Osmanlı Ekonomisi ve Toprak Yapısı
Osmanlı topraklarında yaşayan tüm halka reaya denilmekteydi. Toprak yapısında devlet malı olan topraklara miri arazi, devletin işlemesi için köylüye dağıttığı topraklara ise çift denirdi. Çift sahibinin toprağını izinsiz terk etmesi veya üç yıl ekmemesi durumunda çiftbozan adı verilen vergi alınırdı.
Osmanlı toprakları mülkiyet durumuna göre ikiye ayrılırdı:
- Miri Arazi: Mülkiyeti devlete ait topraklar
- Öşri Topraklar (Müslümanların elindeki topraklar)
- Haraci Topraklar (Müslüman olmayanların elindeki topraklar)
- Mülk Arazi: Tamamen kişilere ait olan topraklar
Miri araziler kendi içinde çeşitli gruplara ayrılırdı: Dirlik, Paşmaklık, Ocaklık, Malikane, Yurtluk ve Vakıf toprakları. Dirlik toprakları da kendi içinde Has, Zeamet ve Tımar olarak üçe ayrılırdı.
Osmanlı'da hayvancılıkla uğraşanlardan, hayvan başına alınan vergiye Adet-i Ağnam (Ağnam vergisi) denirdi.
Ticaret ve Lonca Teşkilatı
Osmanlı ticaret yolları üzerinde yük taşıma işlerini "Mekkari Taifesi" adı verilen gruplar yapardı. Kervanların dinlenmesi için "menziller" kurulmuştu. Ana yollar ve geçitler "derbentçi" denilen görevliler tarafından korunurdu.
Şehirlere gelen mallar, "bedesten", çarşı ve "kapan hanları"nda toplanır ve satışa sunulurdu. Çarşı ve pazarları fiyat ve kalite bakımından "muhtesip" ve "eminler" denetlerdi.

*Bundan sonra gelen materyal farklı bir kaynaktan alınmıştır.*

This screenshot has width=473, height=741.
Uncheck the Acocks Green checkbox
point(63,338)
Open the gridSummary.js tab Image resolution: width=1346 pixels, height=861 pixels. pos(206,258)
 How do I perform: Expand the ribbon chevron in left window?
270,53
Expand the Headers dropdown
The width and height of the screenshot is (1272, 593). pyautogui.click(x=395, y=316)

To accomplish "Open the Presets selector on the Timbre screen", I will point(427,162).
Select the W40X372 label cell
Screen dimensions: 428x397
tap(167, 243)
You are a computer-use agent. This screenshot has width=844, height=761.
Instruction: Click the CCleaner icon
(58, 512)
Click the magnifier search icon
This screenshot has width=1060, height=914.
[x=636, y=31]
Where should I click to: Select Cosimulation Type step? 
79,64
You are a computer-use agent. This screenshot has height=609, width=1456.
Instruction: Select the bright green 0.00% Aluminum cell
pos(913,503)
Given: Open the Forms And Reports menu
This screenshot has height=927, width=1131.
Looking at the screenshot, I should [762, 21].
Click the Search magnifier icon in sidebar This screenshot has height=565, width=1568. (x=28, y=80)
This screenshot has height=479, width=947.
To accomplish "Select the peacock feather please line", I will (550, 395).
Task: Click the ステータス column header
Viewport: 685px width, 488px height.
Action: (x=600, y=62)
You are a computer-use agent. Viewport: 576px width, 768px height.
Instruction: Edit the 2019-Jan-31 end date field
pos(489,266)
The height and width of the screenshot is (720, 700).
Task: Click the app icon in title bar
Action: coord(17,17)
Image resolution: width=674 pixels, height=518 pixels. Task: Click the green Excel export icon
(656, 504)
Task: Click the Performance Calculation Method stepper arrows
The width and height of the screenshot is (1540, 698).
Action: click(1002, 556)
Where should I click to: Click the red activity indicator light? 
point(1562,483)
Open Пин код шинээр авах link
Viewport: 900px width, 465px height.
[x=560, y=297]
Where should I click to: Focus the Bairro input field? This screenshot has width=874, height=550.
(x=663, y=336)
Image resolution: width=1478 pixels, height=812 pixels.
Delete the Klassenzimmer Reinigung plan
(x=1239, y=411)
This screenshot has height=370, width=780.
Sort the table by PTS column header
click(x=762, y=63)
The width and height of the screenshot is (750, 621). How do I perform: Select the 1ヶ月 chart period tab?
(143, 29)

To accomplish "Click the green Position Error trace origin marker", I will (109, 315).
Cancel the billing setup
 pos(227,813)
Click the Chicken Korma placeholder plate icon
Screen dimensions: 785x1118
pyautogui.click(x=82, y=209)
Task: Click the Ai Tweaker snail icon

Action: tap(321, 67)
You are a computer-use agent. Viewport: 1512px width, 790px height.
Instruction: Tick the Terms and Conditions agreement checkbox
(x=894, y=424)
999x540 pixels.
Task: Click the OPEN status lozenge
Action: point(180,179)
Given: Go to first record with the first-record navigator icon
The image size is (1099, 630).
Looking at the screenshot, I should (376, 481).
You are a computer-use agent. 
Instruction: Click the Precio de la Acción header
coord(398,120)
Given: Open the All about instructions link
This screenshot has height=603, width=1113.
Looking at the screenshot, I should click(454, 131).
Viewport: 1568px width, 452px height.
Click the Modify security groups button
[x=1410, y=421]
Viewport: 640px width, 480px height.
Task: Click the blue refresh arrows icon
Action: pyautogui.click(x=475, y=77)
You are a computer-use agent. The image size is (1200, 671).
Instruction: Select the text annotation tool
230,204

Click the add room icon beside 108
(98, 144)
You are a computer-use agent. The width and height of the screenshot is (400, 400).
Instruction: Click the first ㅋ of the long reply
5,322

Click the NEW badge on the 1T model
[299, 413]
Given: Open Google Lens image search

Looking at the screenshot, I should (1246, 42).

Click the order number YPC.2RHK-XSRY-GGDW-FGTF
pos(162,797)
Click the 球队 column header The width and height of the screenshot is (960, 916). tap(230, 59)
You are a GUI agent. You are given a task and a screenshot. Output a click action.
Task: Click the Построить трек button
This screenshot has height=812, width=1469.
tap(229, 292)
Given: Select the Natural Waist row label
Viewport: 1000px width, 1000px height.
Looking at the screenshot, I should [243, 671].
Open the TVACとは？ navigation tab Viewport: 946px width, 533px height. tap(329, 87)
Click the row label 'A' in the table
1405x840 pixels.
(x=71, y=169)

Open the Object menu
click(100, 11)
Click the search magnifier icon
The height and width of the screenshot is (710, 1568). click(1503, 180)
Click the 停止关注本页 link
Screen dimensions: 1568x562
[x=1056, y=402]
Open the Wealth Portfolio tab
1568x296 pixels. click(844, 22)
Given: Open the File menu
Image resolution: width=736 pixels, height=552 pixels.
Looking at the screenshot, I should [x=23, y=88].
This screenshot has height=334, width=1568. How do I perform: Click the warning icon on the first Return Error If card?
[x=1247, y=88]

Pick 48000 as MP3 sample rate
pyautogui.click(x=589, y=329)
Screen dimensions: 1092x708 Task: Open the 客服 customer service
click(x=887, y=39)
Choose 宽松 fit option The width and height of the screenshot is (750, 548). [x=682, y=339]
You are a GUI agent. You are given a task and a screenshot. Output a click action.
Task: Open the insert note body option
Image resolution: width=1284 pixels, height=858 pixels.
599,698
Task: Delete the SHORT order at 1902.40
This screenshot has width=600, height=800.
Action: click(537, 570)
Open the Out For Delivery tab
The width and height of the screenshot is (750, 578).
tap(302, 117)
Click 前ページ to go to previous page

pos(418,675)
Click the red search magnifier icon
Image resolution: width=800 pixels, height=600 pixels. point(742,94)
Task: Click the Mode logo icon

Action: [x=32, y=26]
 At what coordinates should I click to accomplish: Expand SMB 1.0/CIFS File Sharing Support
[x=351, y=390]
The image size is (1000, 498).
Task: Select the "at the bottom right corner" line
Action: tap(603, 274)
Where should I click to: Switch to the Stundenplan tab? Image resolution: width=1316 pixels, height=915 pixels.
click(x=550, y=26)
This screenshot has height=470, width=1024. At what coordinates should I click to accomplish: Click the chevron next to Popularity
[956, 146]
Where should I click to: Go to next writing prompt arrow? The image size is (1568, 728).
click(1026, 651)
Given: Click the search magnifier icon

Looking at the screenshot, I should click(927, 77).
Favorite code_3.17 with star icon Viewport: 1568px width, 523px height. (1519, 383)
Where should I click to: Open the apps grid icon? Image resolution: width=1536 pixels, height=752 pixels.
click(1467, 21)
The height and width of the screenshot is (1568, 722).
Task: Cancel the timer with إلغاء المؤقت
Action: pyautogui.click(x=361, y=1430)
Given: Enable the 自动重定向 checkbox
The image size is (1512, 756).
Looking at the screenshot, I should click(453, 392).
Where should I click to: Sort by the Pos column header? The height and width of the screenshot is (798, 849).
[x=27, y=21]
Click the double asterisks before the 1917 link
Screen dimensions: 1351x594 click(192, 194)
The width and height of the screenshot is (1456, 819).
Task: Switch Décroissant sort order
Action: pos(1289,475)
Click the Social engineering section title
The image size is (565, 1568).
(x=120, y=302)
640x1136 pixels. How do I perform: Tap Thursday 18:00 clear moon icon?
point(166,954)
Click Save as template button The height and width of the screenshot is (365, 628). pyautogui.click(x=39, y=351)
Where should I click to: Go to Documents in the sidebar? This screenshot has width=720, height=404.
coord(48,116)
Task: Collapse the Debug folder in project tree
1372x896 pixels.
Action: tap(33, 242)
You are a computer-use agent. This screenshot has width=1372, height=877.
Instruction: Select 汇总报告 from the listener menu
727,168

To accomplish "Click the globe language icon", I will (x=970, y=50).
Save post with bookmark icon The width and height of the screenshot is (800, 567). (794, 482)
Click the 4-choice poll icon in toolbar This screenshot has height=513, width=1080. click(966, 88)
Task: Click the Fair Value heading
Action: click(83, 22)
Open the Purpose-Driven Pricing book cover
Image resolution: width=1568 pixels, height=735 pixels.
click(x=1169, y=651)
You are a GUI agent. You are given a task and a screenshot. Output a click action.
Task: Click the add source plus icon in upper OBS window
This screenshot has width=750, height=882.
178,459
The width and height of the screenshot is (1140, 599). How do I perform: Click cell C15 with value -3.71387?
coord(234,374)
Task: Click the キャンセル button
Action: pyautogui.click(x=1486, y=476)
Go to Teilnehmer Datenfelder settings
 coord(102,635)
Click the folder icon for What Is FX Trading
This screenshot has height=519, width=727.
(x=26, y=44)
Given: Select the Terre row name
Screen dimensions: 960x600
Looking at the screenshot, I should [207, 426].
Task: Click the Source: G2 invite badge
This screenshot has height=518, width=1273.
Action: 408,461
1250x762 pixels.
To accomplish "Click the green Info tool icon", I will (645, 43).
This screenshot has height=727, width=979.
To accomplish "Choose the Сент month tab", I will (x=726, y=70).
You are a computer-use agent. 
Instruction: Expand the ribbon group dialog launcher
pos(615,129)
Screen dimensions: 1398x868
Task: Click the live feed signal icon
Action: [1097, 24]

Osmanlı'da esnaflar, Ahiliğin birer kolu olan "Lonca Teşkilatları"na bağlıydılar. Her meslek grubunun ayrı bir loncası olurdu. Loncaya kayıt olan üyeler, loncanın denetim ve koruması altına girerlerdi. Dükkan açma hakkına "gedik" denirdi ve buna sahip olmak için çıraklık, kalfalık ve ustalık belgelerini almak gerekiyordu.
Hatırlatma: Loncalar sadece ekonomik değil, sosyal dayanışma görevi de üstlenmiştir. Üretilen malların kalite kontrolünden esnaf sayısının düzenlenmesine, haksız rekabetin önlenmesinden yoksullara yardıma kadar pek çok işlevi vardı.